RDRM34290 - Remittance basis: exempt property, lost, stolen or destroyed

Prior to 6 April 2013 property that ceased to be exempt property was treated as having been remitted to the UK at the date it ceased to be exempt. That meant that if property was lost, stolen or destroyed a remittance would have occurred even though the individual would be unable to remove the property from the UK.

From 6 April 2013 section 809Y(4A) ITA 2007 says if the exempt property has either been lost, stolen or destroyed the property will not be treated as remitted during any period:

a) beginning with the time at which it was lost, stolen or destroyed,

b) (if lost or stolen) ending with the time at which it is recovered.

If a compensation payment is received in respect of exempt property that is lost, stolen or destroyed then if the following conditions are met it is not treated as a taxable remittance to the UK (section 809YF ITA 2007).

Condition A - the whole of the compensation payment is either taken offshore or used to make a qualifying investment (under the business investment relief provisions), or a combination of the two within the period of 45 days, beginning with the day on which the compensation payment is released.

Condition B - if the funds have been used either wholly or in part to make a qualifying investment a claim to relief must be made on or before the first anniversary of 31 January following the tax year in which the payment is released.

Example

Ilsa brings a piece of antique furniture, purchased with her foreign income, to the UK under the temporary importation rule. Ilsa intends to take the property offshore within the 275 day time limit, however it is stolen from her house on 17 September 2014. The day counting stops on the day the property was stolen.

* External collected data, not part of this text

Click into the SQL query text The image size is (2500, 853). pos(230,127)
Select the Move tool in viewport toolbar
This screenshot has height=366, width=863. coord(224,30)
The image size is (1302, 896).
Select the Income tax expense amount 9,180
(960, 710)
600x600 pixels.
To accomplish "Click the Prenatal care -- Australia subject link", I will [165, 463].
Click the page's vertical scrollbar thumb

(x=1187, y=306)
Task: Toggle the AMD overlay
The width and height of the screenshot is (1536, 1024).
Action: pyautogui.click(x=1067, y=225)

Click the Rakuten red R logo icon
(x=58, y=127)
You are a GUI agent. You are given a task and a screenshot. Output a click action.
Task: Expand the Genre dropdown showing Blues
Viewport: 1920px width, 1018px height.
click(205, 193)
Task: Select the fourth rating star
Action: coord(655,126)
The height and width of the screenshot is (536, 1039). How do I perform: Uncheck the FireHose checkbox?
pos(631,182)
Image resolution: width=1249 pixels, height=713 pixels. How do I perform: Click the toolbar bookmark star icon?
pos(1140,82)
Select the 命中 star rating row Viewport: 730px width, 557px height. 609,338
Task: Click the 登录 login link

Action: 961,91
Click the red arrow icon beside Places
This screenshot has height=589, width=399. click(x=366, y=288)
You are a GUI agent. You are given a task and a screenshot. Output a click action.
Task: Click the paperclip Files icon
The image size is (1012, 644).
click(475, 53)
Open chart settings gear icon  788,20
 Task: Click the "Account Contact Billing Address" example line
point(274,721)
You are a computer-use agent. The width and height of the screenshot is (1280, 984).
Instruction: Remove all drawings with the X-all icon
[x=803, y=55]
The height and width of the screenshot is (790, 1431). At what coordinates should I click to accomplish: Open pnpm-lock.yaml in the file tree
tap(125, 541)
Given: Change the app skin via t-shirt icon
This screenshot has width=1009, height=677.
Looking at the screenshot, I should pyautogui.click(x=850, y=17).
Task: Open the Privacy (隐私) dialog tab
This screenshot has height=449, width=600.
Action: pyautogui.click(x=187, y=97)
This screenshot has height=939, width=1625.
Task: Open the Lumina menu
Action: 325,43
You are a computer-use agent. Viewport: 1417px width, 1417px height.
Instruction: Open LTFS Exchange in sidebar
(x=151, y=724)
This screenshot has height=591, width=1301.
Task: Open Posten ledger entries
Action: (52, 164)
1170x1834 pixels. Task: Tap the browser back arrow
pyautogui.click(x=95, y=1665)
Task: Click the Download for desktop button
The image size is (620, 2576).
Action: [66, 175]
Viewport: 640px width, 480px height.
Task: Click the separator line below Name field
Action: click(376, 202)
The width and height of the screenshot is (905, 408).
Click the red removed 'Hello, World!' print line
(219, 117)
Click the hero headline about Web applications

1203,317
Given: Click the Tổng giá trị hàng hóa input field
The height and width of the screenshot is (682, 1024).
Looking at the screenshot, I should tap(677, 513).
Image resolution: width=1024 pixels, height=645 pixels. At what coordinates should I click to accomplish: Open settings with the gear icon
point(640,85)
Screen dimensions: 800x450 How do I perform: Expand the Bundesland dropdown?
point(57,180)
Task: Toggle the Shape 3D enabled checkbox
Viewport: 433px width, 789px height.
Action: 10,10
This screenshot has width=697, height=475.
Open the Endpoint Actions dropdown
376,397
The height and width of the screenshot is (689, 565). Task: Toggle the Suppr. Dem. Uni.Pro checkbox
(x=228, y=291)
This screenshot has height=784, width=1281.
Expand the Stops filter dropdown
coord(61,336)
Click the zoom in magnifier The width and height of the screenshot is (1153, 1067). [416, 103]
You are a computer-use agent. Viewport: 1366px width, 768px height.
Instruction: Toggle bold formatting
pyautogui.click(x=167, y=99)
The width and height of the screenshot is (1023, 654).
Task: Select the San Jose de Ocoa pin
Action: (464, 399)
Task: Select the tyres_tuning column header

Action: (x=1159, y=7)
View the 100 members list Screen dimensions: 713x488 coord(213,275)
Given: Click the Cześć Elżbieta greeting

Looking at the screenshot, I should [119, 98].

An insurance compensation payment is released to Ilsa on 22 March 2015. Provided Ilsa takes the payment offshore, or invests it under the Business Investment Relief provisions (see RDRM34300) within 45 days of receiving it, no remittance will occur.

The compensation payment will be treated as containing or deriving from the same type of income or gains equal to the amounts which were originally contained in the exempt property.

If the compensation payment is subsequently remitted to the UK or if it ceases to meet the qualifying conditions for business investment relief a remittance of foreign income will result.